20120526 AFP A lawyer for Ivory Coast's former president Laurent Gbagbo, suspected of crimes against humanity, has challenged the competence of the International Criminal Court, court documents showed Friday.
The defence has asked the court "to declare that the ICC is not competent regarding the period and the facts in the arrest warrant issued against Laurent Gbagbo on November 23, 2011," Emmanuel Altit, Gbago's defence lawyer, wrote in a court document that has been made public.
A hearing to consider the charges against Gbagbo, which is due to start on June 18, should enable the ICC judges to consider if the evidence produced by the prosecution is sufficiently strong to merit a trial.
However, Altit argued in a 79-page document submitted to the court that Gbagbo had been tortured and suffered other rights violations while being held in Ivory Coast, and that he would not get a fair trial.

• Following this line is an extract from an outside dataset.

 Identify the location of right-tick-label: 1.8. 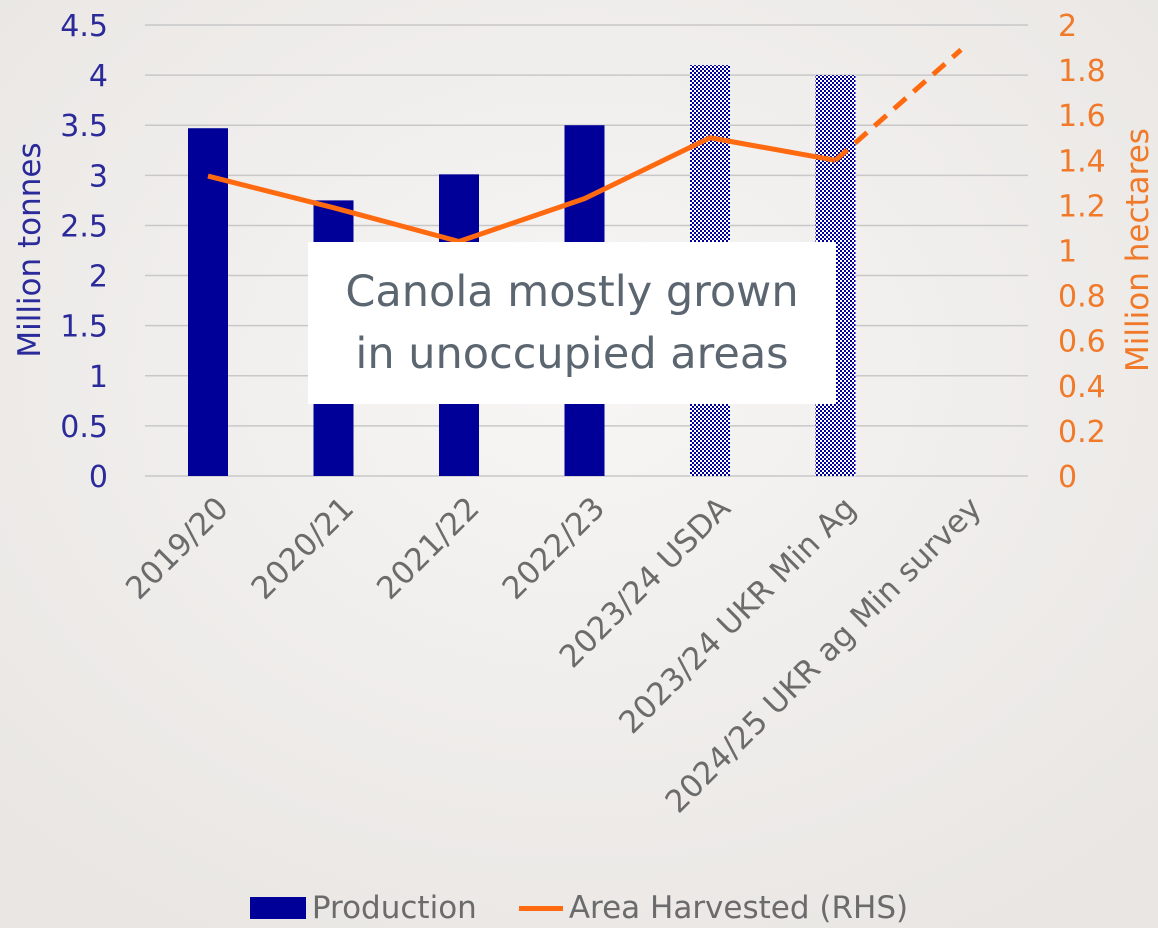
(1082, 72).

ICC prosecutor Luis Moreno-Ocampo got the thumbs-up from judges on October 3 last year to probe crimes committed in Ivory Coast after disputed polls late in November 2010 led to the death of an estimated 3,000 people.

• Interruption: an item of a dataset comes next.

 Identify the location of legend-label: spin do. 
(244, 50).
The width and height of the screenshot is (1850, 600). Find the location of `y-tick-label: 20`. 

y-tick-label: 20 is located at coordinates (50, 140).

The post-vote violence broke out when Gbagbo, now 66, refused to step down in favour of his long-time rival and current President Alassane Ouattara, who was declared the winner of the election.
Five months of unrest followed in the world's largest cocoa producer, before Gbagbo was arrested at his heavily fortified home in April last year by forces loyal to Ouattara, with UN and French military backing.
Gbagbo, who blames France for orchestrating his imprisonment, was taken to northern Ivory Coast and kept under house arrest.
He was transferred to the ICC's detention unit in The Hague on November 30 last year and is currently facing four counts of crimes against humanity. He is the first former head of state to be in ICC custody.
Altit said in court papers that Gbagbo had suffered rights violations and "torture and other inhuman and degrading treatment" during his months of detention before being transferred to the ICC in The Hague.
These violations, "which had serious consequences on (Gbagbo's) physical and mental state," were contrary to article 55 of the Statute of Rome, the founding treaty of the ICC, Altit argued.
He urged the court "to recognise that these violations are of a nature to make the holding of a fair trial impossible."
Ivory Coast has signed but not ratified the Statute of Rome, the lawyer added in his submission to the court. He contended that the documents that gave the prosecutor competence to issue an arrest warrant, including a letter from Ouattara, were of no judicial value.
Demonstrations of support for Gbagbo are regularly organised outside the ICC detention centre in the Scheveningen suburb of The Hague.
The ICC, founded in 2002, is an international criminal tribunal created to prosecute perpetrators of genocide, crimes against humanity and war crimes.